Pernah waktu anak didiknya dateng telat ke kelas, dia dengan lantang bilang gini :

“saya ini manager HRD, jadi harusnya kamu yang nunggu saya ! bukan saya nunggu kamu,”

Hello…..use your brain wisely Mister…. Lu itu manajer HRD di kantor sana, tapi di kampus, elu dosen dan kami mahasiswa. It means, kami gak masuk pun it’s not your fuckin’ problem. Just give us “E”. gak usah nyombongin diri yang malah bikin mahasiswanya jadi unrespect.

Oh ya, btw, Di akhir semester itu, nilai gw jadi C-. padahal, semester sebelumnya, nilai gw selalu A. but nevermind, not such an important.

Di kampus gw juga ada sistem practice English conversation dengan cara menghafal text dengan metode karangan bebas, dengan gaya story telling. Menurut gw, cara kayak gitu gak akan efektif, karena yang bakal terjadi adalah, mahasiswa hanya akan menghafal text hasil salinan dari temen yang paling jago, tanpa memahami isi yang dipresentasikan kepada dosennya. Dan setelah survey, mayoritas mengiyakan demikian.
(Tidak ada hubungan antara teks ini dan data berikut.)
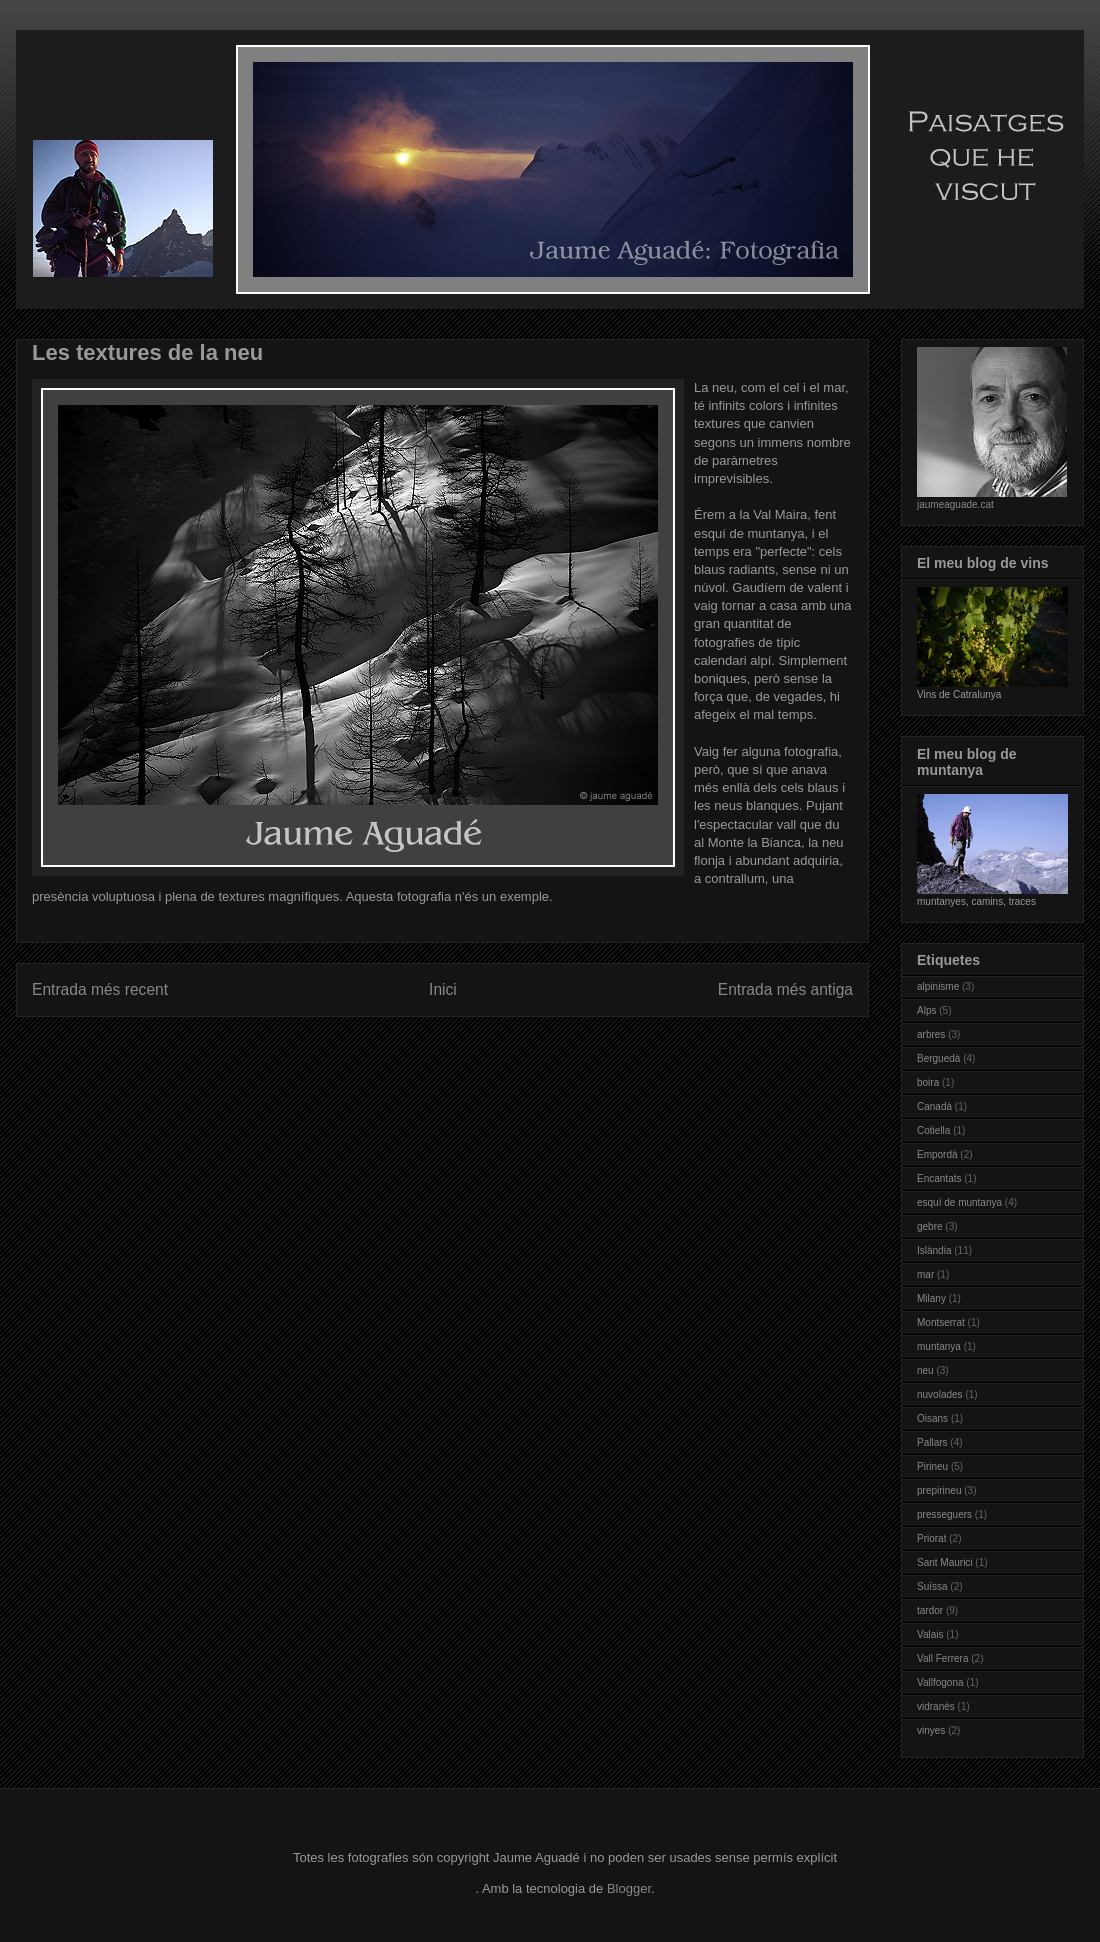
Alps (926, 1010)
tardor (930, 1610)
Waktu itu, gw lebih suka milih : gak mengerjakan textnya, dan mengucapkan apa yang ada di pikiran gw. Imajinasi gw akan lebih berkembang dan latihan berdialog pun lebih mengena, apabila ada pertanyaan yang dilontarkan si pembimbing.
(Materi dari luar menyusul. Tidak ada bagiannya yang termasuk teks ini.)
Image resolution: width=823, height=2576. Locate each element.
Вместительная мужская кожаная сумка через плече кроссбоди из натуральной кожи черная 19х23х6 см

Jadi inget waktu SMA dulu, jaman plonco anak baru.setiap anak baru yang baru bergabung, diwajibkan meminta tanda tangan seniornya, minimum 50 tanda tangan. Dan lagi2, gw menolaknya. Kali ini dengan alasan, gak akan ada manfaatnya selain anak baru itu bakal terlihat bodoh di depan seniornya, mengemis minta tanda tangan, terlebih kalau seniornya jual mahal. Dan hal ini, diamini oleh sang ketua osis itu sendiri, setelah gw ngobrol singkat di waktu siang. Apa yang mereka kerjain gak akan berguna. Dan gw pun [sekali lagi] gak mengerjakannya.
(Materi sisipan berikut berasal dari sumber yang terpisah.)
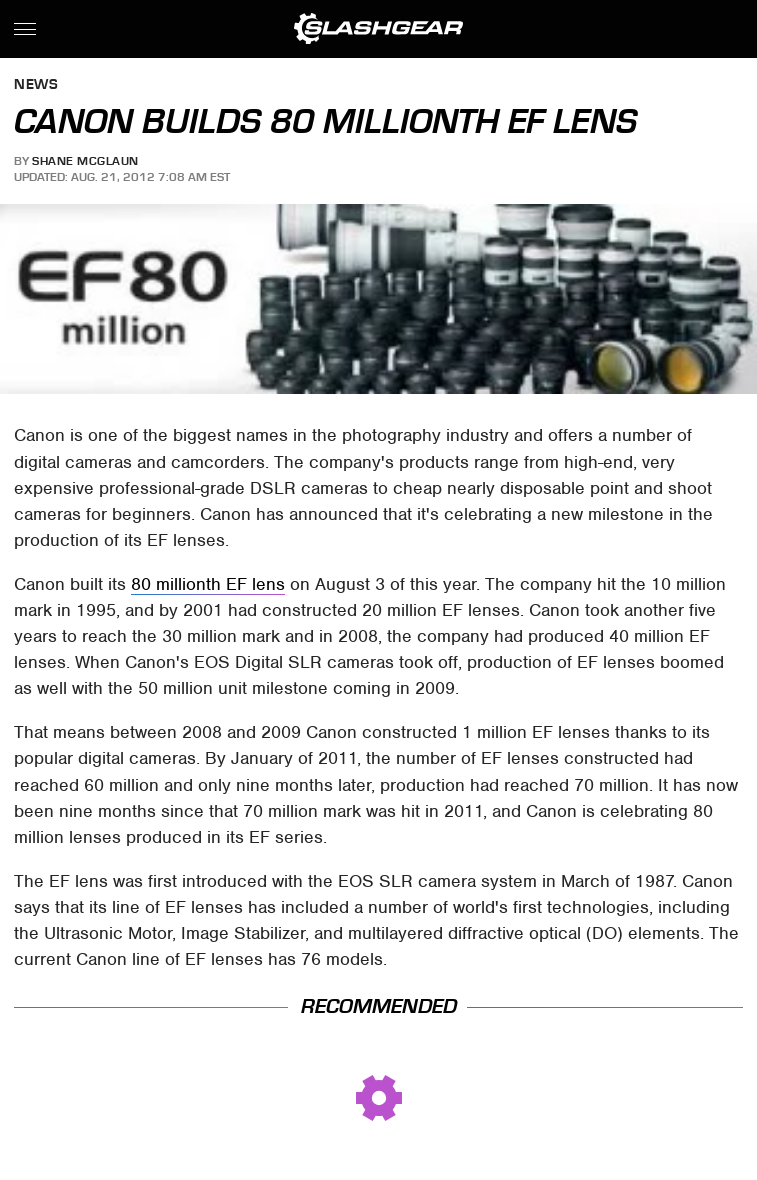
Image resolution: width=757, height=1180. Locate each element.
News (36, 85)
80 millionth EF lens (208, 584)
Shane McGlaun (85, 161)
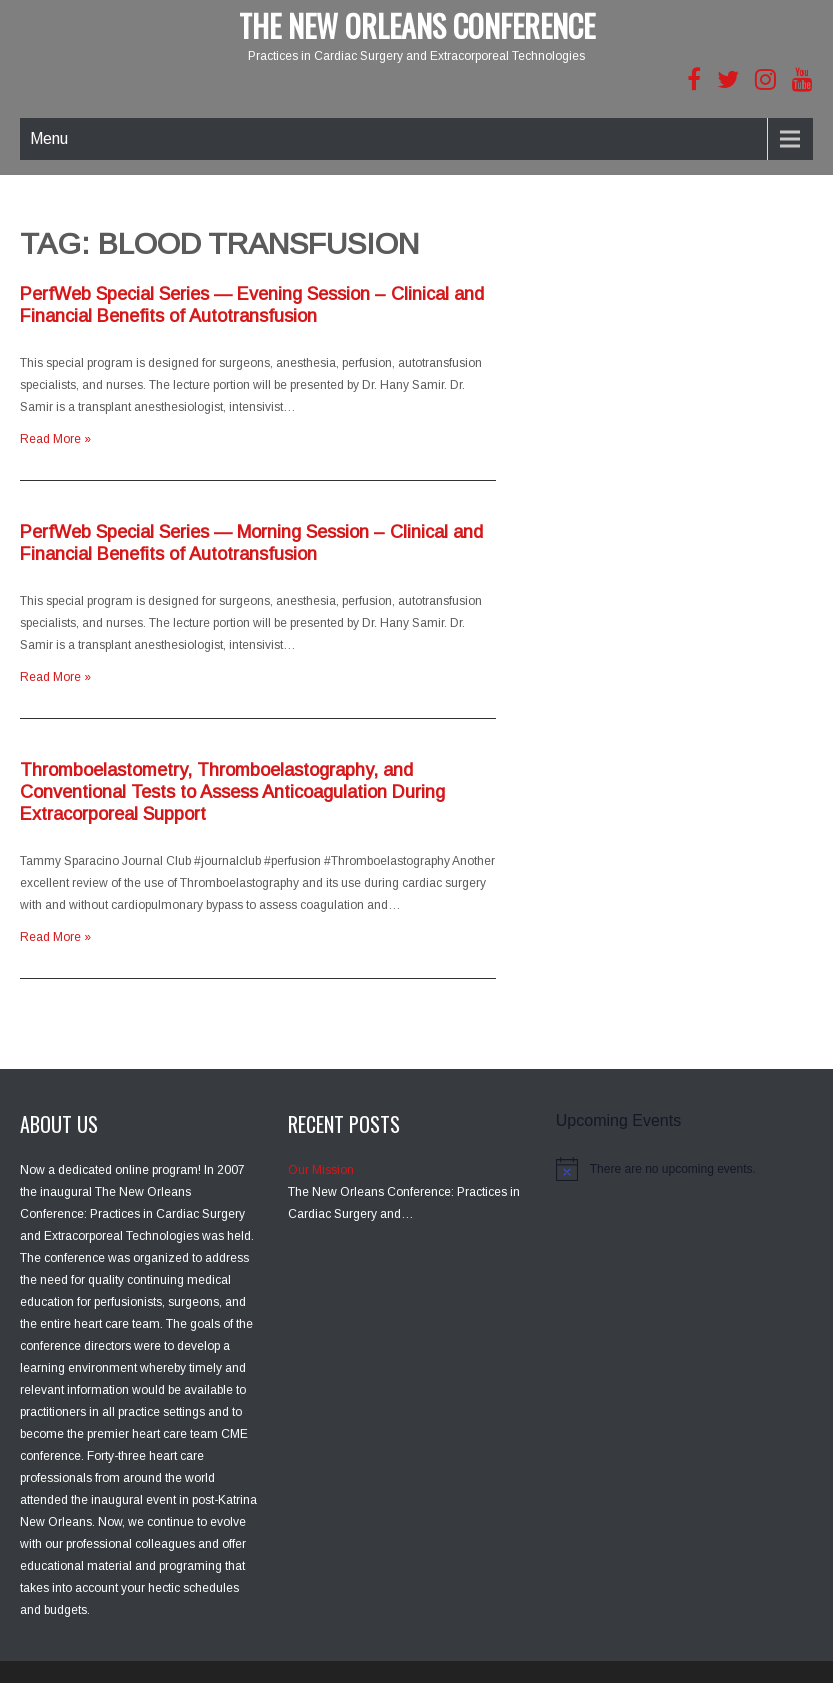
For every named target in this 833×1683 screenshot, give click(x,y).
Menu (49, 138)
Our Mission (321, 1170)
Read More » (55, 439)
Selain itu, makan2 makanan yang gak lazim pun diterapkan di jaman ploncoan SMA gw. Gw Cuma bisa bilang : “damn…who do you think you are….”. dan gw pun tetep makan makanan yang lazim tanpa harus takut hukumannya kalau ketauan. Alasan kebersamaan yang diterapkan disini buat gw cuma omong kosong, karena kebersamaan yang hakiki gak bisa dibentuk dalam hitungan hari. Dan kebersamaan gak perlu dibentuk dengan makan makanan yang aneh. Kebersamaan bisa dibangun dengan hal yang wajar.

Menjadi seseorang dengan berpikir kritis dan berjiwa pemberontak (selama jiwa tersebut diarahkan dalam hal yang positif), akan lebih mudah membawa perubahan di dalam kehidupan dimana terjadi banyak penyimpangan yang sudah mengakar, dan banyaknya ketidaktauan sosial. Dan menjadi seseorang yang berpikir kritis juga sudah pasti akan mendapat banyak penolakan dari mayoritas kaum skeptic, yang hidup dalam paradigma monoton, yang gak menyetujui adanya perbedaan. Mungkin alasan ini [hidup tanpa berfikir kritis] juga yang membuat orang mudah diputarbalikkan keyakinannya akan sesuatu.

Mulai sekarang, cobalah menjadi pribadi yang kritis. Dan gw kritis hanya pada hal2 yang gak penting aja.